BLACK KINGDOM -夜明けまで、熱く愛して-
微 熱
黒いソファにもたれかかっていた2人の男の子が、こちらの足音に気づいて顔をあげた。
「やっと来たね〜今月のお姫様」
「逃亡する生意気な女か。躾けがいがありそうだな」
室内には千広くんと開吏くん、それからソファのふたり。
BLACK KINGDOMの幹部、総勢4名の視線をいっきに受け、冷や汗が滲む。
なるほど。
前にヒナタちゃんが、BLACKの幹部は美形揃いだと言っていたのは、本当だったみたい。
”イケメン”と軽々しく表すことさえ躊躇われるような整いすぎた造形には、見惚れるより先に萎縮してしまう。

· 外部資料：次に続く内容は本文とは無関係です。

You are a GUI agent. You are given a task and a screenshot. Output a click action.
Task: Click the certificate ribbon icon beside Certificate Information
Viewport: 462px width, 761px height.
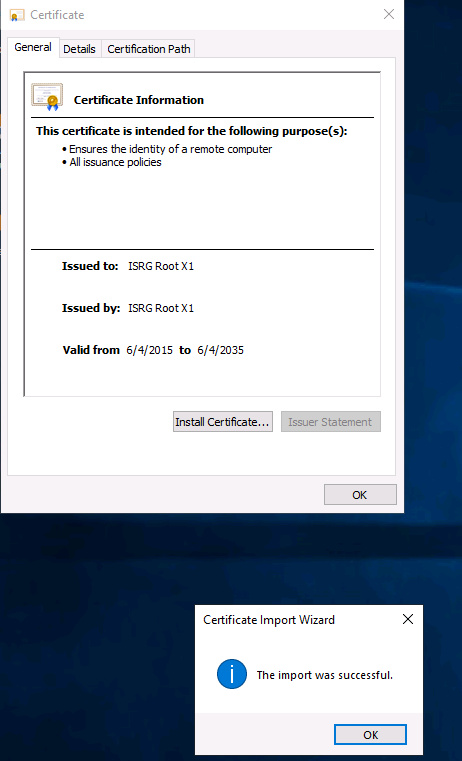point(47,97)
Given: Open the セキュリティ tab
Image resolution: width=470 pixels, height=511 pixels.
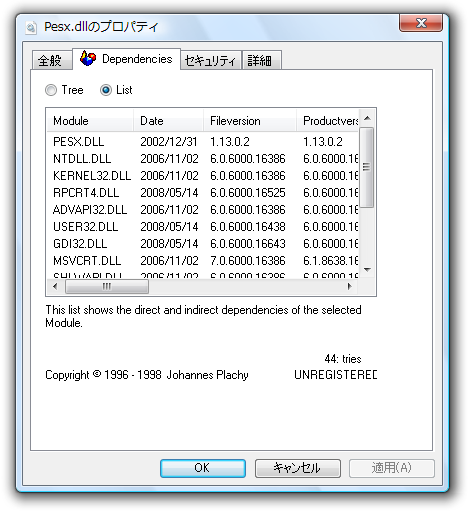Looking at the screenshot, I should pyautogui.click(x=210, y=60).
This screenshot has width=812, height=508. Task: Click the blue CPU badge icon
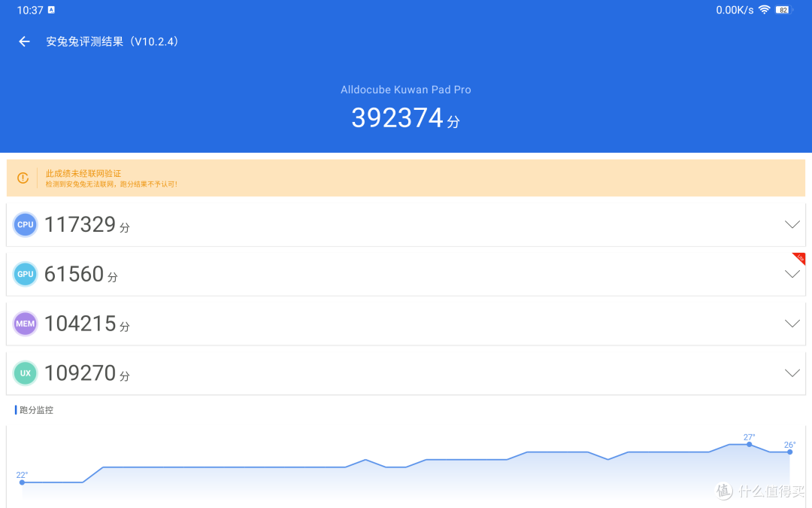(x=25, y=224)
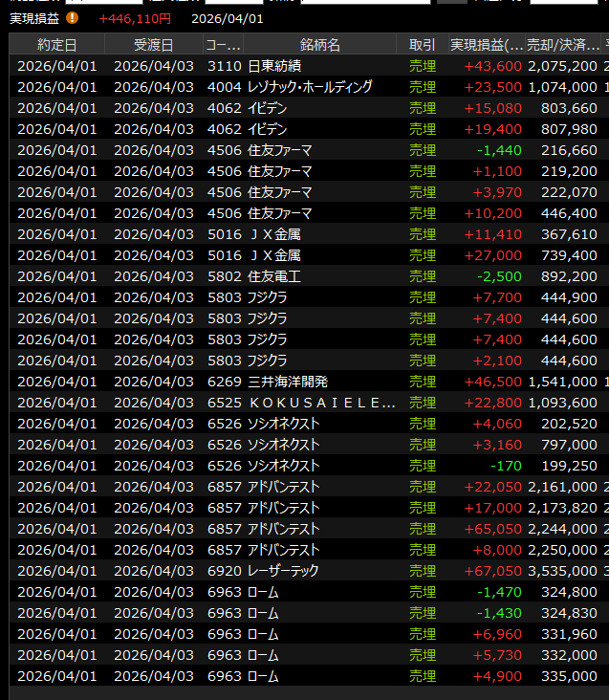Click the -1,440 loss for 住友ファーマ
Image resolution: width=609 pixels, height=700 pixels.
click(500, 150)
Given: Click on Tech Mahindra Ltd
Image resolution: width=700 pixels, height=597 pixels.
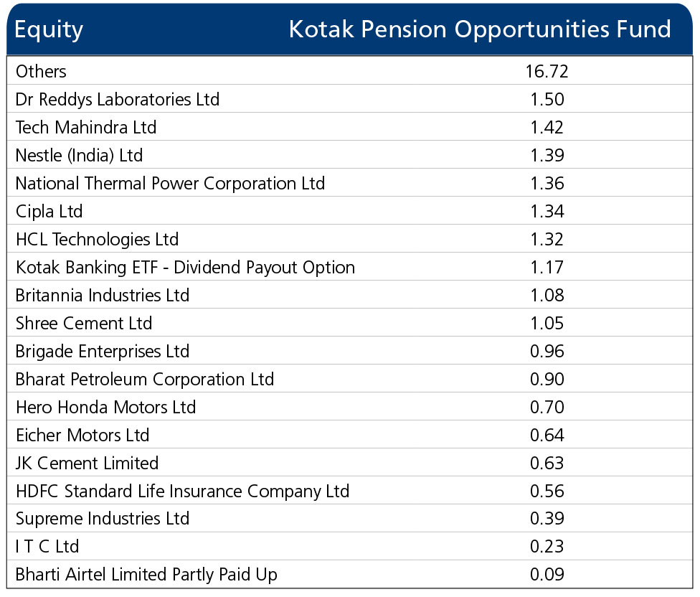Looking at the screenshot, I should tap(86, 128).
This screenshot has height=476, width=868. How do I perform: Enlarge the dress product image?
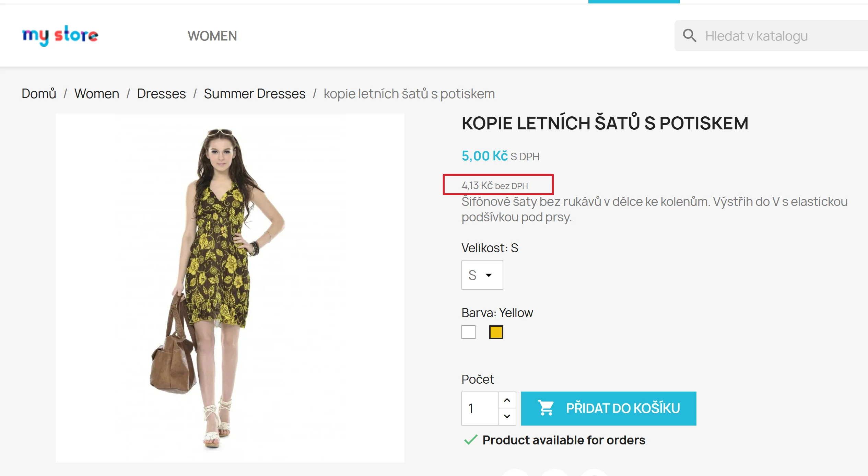point(230,288)
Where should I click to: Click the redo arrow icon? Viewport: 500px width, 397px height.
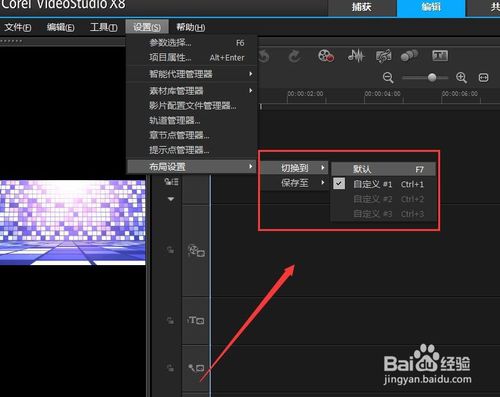294,56
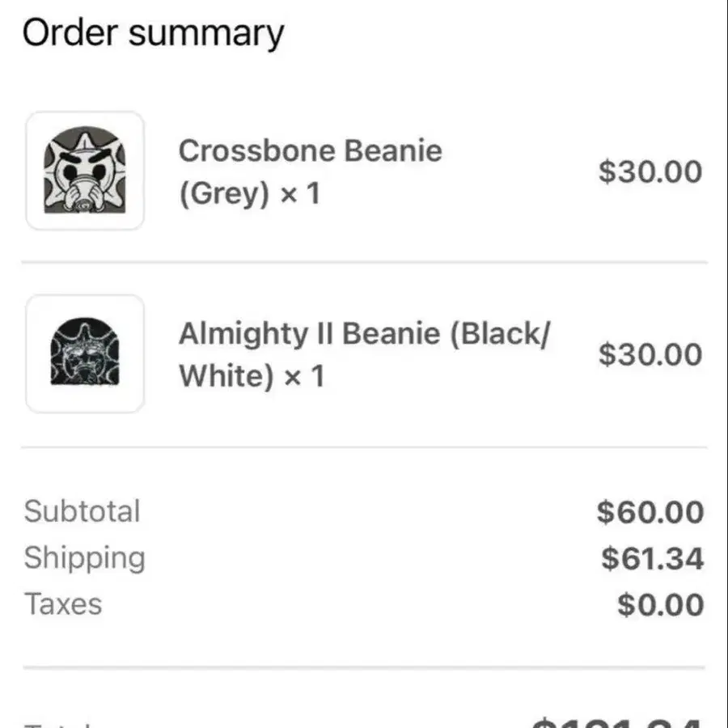The image size is (728, 728).
Task: Click the divider line below Taxes
Action: point(364,668)
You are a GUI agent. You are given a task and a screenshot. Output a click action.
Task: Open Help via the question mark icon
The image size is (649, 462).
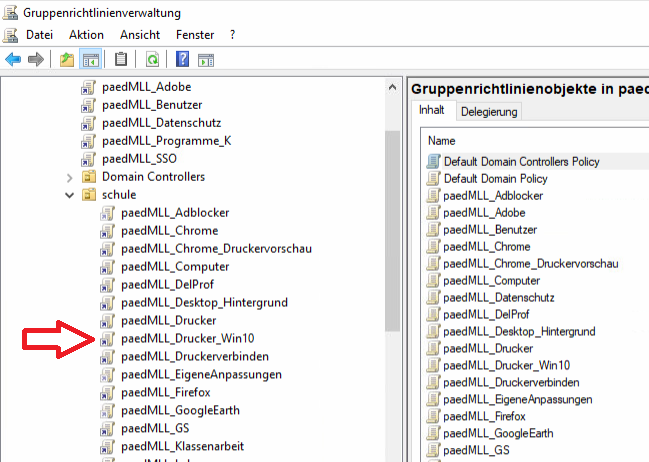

「2年A組の安斉あやると申します。えっと、1か月間、よろしくお願――」
「堅苦しい挨拶はいーの。こっちにおいで?」
「っ、おわ?」
第一印象が大事。とりあえず礼儀正しく……と、思ったのに。
言い終わる前に腕を引っ張られた。
ついでに、足元をさっと払われて、視界が反転。
次に瞬きをしたときには、わたしは、
……ソファの上に仰向けになっていた。